Step 6: Configure Identity Provider

In the config-custom.yaml file, configure the authConfig block for authentication. LISA supports OpenID Connect (OIDC) providers such as AWS Cognito or Keycloak. Required fields include:

  • authority: URL of your identity provider
  • clientId: Client ID for your application
  • adminGroup: Group name for users with model management permissions
  • jwtGroupsProperty: Path to the groups field in the JWT token
  • additionalScopes (optional): Extra scopes for group membership information

IDP Configuration examples using AWS Cognito and Keycloak can be found: IDP Configuration Examples

Step 7: Configure LiteLLM

We utilize LiteLLM under the hood to allow LISA to respond to the OpenAI specification. For LiteLLM configuration, a key must be set up so that the system may communicate with a database for tracking all the models that are added or removed using the Model Management API. The key must start with sk- and then can be any arbitrary string. We recommend generating a new UUID and then using that as the key. Configuration example is below.

litellmConfig:
  db_key: sk-00000000-0000-0000-0000-000000000000  # needed for db operations, create your own key # pragma: allowlist-secret

Step 8: Set Up SSL Certificates (Development Only)
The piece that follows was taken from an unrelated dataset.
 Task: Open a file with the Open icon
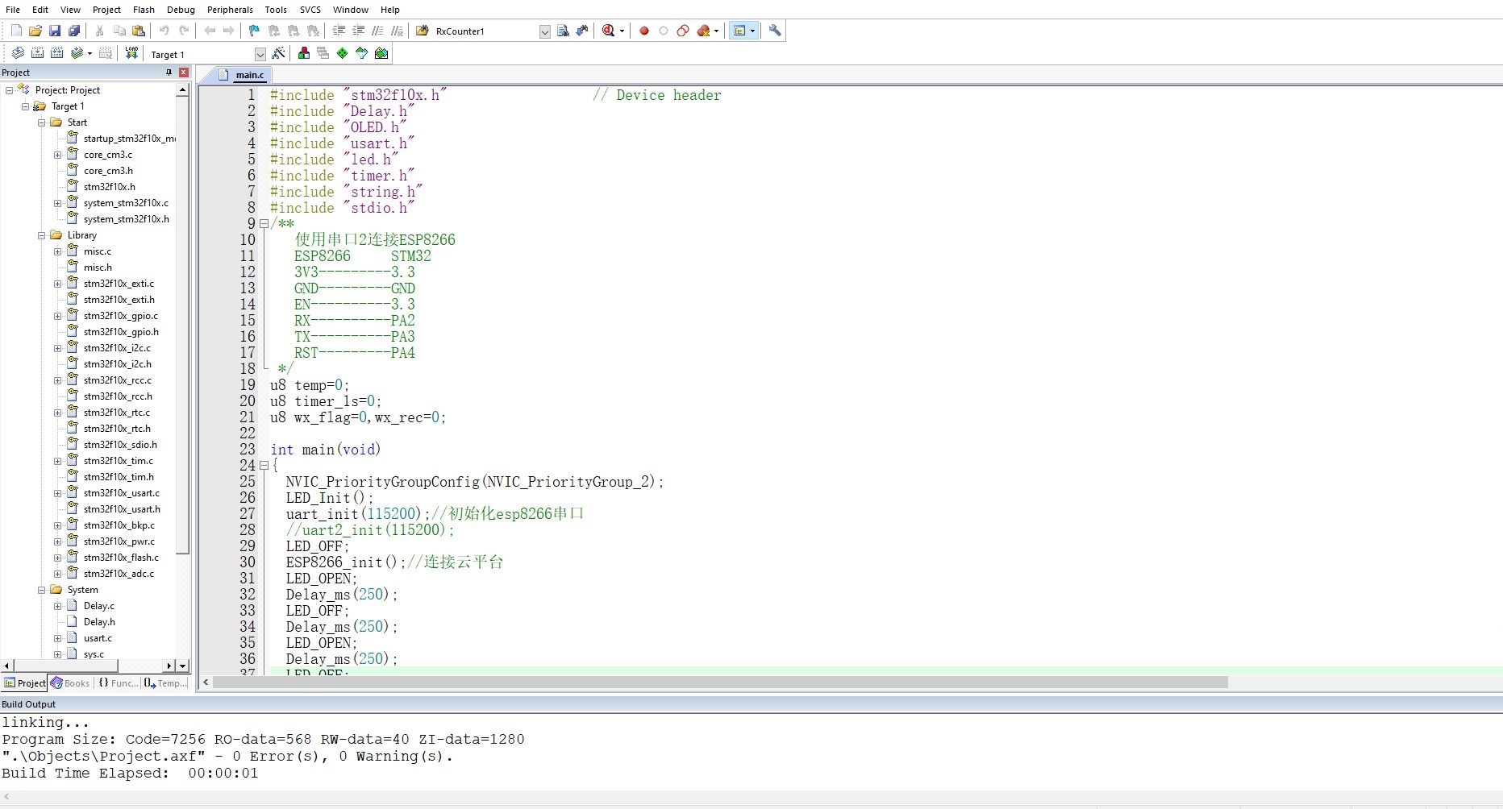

WARNING: THIS IS FOR DEV ONLY When deploying for dev and testing you can use a self-signed certificate for the REST API ALB. You can create this by using the script: gen-cert.sh and uploading it to IAM.

export REGION=<your-region>
export DOMAIN=<your-domain> #Optional if not running in 'aws' partition
./scripts/gen-certs.sh
aws iam upload-server-certificate --server-certificate-name <cert-name> --certificate-body file://scripts/server.pem --private-key file://scripts/server.key

Update your config-custom.yaml with the certificate ARN:

restApiConfig:
  sslCertIamArn: arn:<aws-partition>:iam::<account-number>:server-certificate/<certificate-name>

Step 9: Customize Model Deployment

In the ecsModels section of config-custom.yaml, allow our deployment process to pull the model weights for you.

During the deployment process, LISA will optionally attempt to download your model weights if you specify an optional ecsModels array, this will only work in non ADC regions. Specifically, see the ecsModels section of the example_config.yaml file. Here we define the model name, inference container, and baseImage:

ecsModels:
  - modelName: your-model-name
    inferenceContainer: tgi
    baseImage: ghcr.io/huggingface/text-generation-inference:2.0.1

Step 10: Bootstrap CDK (If Not Already Done)

If you haven't bootstrapped your AWS account for CDK:

make bootstrap

Recommended LiteLLM Configuration Options

While LISA is designed to be flexible, configuring external models requires careful consideration. The following guide provides a recommended minimal setup for integrating various model types with LISA using LiteLLM.

Configuration Overview

This example configuration demonstrates how to set up:

  1. A SageMaker Endpoint
  2. An Amazon Bedrock Model
  3. A self-hosted OpenAI-compatible text generation model
  4. A self-hosted OpenAI-compatible embedding model

Note: Ensure that all endpoints and models are in the same AWS region as your LISA installation.

SageMaker Endpoints and Bedrock Models

LISA supports adding existing SageMaker Endpoints and Bedrock Models to the LiteLLM configuration. As long as these services are in the same region as the LISA installation, LISA can use them alongside any other deployed models.

To use a SageMaker Endpoint:

  1. Install LISA without initially referencing the SageMaker Endpoint.
  2. Create a SageMaker Model using the private subnets of the LISA deployment.
  3. This setup allows the LISA REST API container to communicate with any Endpoint using that SageMaker Model.

SageMaker Endpoints and Bedrock Models can be configured:

  • Statically at LISA deployment time
  • Dynamically using the LISA Model Management API

Important: Endpoints or Models statically defined during LISA deployment cannot be removed or updated using the LISA Model Management API, and they will not show in the Chat UI. These will only show as part of the OpenAI /models API. Although there is support for it, we recommend using the Model Management API instead of the following static configuration.